Most observers said they did not expect recent differences involving Israel’s plan to add 3,500 new homes to the West Bank settlement of Ma’aleh Adumim to get in the way of the main topic: the withdrawal from Gaza, which is slated to take place this summer.
“I have the impression that the United States has decided unequivocally to ensure that the Gaza evacuation is carried out and not to allow any other matter to overshadow, sideline or interfere with the issue,” Vice Premier Shimon Peres told Israel Radio.
But while Bush may boost Sharon’s policies at their parley Monday in Crawford, Texas, violence broke out over the weekend in the region.
A lull in Israeli-Palestinian violence ended with the killing of the three youths, who were trying to smuggle arms from Egypt into Gaza. Palestinian terror groups responded by firing scores of rockets and mortar bombs at Israeli settlements, though the only fatality was a horse.
But there was no declaration of a full return to violence, although a leader of a Palestinian terrorist group hinted that such a declaration might not be far away.
“So far, Palestinian factions have not declared an end to the calm,” a chief of Islamic Jihad told reporters. “They are studying the issue anew because of ongoing Zionist aggression.”
It was a close call.

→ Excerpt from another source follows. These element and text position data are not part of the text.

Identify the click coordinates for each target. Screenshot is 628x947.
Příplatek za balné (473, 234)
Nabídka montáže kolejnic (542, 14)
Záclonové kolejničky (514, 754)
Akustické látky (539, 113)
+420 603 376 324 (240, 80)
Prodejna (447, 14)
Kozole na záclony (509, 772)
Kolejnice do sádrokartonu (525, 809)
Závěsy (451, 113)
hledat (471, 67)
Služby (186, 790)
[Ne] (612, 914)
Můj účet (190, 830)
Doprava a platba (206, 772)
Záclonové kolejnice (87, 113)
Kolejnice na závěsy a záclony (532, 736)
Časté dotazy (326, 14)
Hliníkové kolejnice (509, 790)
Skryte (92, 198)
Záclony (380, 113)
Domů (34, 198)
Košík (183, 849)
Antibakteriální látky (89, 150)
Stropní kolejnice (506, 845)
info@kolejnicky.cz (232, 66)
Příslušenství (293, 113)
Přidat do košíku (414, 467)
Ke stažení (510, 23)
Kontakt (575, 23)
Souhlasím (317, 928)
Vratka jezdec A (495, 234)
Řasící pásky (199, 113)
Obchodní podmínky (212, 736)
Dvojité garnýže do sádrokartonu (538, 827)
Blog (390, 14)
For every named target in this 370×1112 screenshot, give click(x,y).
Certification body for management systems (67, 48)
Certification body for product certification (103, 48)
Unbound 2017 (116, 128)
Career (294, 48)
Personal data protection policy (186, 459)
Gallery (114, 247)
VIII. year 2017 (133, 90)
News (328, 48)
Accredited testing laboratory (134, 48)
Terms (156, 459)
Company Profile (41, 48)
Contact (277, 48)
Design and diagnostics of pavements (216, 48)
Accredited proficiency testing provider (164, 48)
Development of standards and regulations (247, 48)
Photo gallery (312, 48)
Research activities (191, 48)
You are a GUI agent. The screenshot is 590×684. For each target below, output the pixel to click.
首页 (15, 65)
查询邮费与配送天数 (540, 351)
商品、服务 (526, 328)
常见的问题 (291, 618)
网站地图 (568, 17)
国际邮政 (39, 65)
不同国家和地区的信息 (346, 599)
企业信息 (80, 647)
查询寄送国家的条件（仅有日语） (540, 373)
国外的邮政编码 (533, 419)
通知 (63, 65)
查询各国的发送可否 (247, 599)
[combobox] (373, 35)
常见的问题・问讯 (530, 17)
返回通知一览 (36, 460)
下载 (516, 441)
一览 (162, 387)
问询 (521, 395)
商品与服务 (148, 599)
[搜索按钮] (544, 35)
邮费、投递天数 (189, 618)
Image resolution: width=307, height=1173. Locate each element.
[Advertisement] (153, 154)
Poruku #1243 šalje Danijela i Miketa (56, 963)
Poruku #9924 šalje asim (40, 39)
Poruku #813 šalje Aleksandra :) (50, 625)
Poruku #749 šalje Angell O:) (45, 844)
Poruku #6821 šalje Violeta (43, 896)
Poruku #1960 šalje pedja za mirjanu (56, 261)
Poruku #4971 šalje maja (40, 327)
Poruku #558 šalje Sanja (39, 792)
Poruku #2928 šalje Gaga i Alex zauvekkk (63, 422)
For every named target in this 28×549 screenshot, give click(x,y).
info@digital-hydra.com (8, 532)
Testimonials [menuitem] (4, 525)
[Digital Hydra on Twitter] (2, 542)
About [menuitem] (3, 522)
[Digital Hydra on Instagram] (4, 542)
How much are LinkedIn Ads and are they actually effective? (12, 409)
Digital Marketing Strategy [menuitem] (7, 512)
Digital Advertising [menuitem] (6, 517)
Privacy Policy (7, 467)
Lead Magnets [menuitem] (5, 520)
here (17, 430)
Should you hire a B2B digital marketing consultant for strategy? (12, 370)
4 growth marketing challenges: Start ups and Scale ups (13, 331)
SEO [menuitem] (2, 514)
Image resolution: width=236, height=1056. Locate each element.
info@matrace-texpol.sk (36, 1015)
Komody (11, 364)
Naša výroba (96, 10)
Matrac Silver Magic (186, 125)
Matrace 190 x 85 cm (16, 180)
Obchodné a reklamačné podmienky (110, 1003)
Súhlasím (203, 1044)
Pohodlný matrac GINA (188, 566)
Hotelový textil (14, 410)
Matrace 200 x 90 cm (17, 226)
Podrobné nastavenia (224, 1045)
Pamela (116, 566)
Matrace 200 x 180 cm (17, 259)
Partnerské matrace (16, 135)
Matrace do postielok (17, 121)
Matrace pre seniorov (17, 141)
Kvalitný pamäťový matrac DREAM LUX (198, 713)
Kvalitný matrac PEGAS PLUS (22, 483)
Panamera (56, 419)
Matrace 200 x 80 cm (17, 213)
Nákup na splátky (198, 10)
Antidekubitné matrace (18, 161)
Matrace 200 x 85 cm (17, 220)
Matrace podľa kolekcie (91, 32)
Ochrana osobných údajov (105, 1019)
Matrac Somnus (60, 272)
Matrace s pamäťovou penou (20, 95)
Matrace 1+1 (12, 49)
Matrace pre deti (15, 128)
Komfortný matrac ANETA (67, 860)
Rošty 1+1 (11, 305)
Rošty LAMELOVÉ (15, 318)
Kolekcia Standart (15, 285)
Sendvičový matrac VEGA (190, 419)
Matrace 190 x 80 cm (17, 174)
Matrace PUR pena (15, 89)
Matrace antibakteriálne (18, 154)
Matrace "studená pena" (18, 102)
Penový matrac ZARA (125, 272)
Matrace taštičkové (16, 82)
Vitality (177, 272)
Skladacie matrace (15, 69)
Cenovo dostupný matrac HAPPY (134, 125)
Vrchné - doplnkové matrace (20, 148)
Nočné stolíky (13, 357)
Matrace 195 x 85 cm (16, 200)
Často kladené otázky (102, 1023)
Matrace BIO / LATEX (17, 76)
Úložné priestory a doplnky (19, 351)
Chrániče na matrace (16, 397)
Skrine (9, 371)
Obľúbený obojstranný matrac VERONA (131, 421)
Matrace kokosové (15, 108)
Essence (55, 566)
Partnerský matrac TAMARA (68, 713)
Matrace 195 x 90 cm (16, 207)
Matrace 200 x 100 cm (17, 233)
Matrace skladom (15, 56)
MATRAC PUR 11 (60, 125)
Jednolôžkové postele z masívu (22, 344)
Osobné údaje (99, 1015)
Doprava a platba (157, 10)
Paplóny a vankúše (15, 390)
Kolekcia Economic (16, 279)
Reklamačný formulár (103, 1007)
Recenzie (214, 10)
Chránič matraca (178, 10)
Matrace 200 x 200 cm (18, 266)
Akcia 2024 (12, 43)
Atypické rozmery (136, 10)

Then came Sunday, with exhortations by right-wing Israeli group Revava, or Multitude, for a Jewish march on the Temple Mount that Muslims vowed to answer with violence.
Fearing a flare-up at the nerve center of the Israeli-Palestinian conflict, police deployed in force, with thousands of paramilitary officers blocking non-Palestinians from reaching the mount or even the Old City.
Several hundred Revava supporters who made it to the Western Wall were incensed at their exclusion from Judaism’s holiest site. Some scuffled with police. Twenty-two were arrested.
“It is absolutely insufferable that year after year, the Israel authorities yield to the threat of violence from Muslims and do not allow Jews onto the Temple Mount,” said Arieh Eldar, a lawmaker with the right-wing National Union bloc. “Without this site, there is not the State of Israel.”
On the mount, meanwhile, a Palestinian cleric had managed to slip past police — Hassan Youssef, Hamas’ West Bank leader, who was released from an Israeli prison last year.
“We are calling on Muslims everywhere to defend Al-Aksa,” Youssef said in a sermon broadcast by Al-Jazeera, referring to the main mosque on the mount.
A Palestinian was arrested during scuffles outside the Old City with Israeli police, although the violence was far tamer than that seen previously at the site. Youssef was arrested by Israeli police while traveling back to the West Bank.
In a separate incident, Israeli right-wingers blocked the main highway outside Tel Aviv for several minutes before they were dispersed by police. Authorities credited the quick response to the protest on the Ayalon Freeway to intelligence warnings about efforts to mount spontaneous civil protests.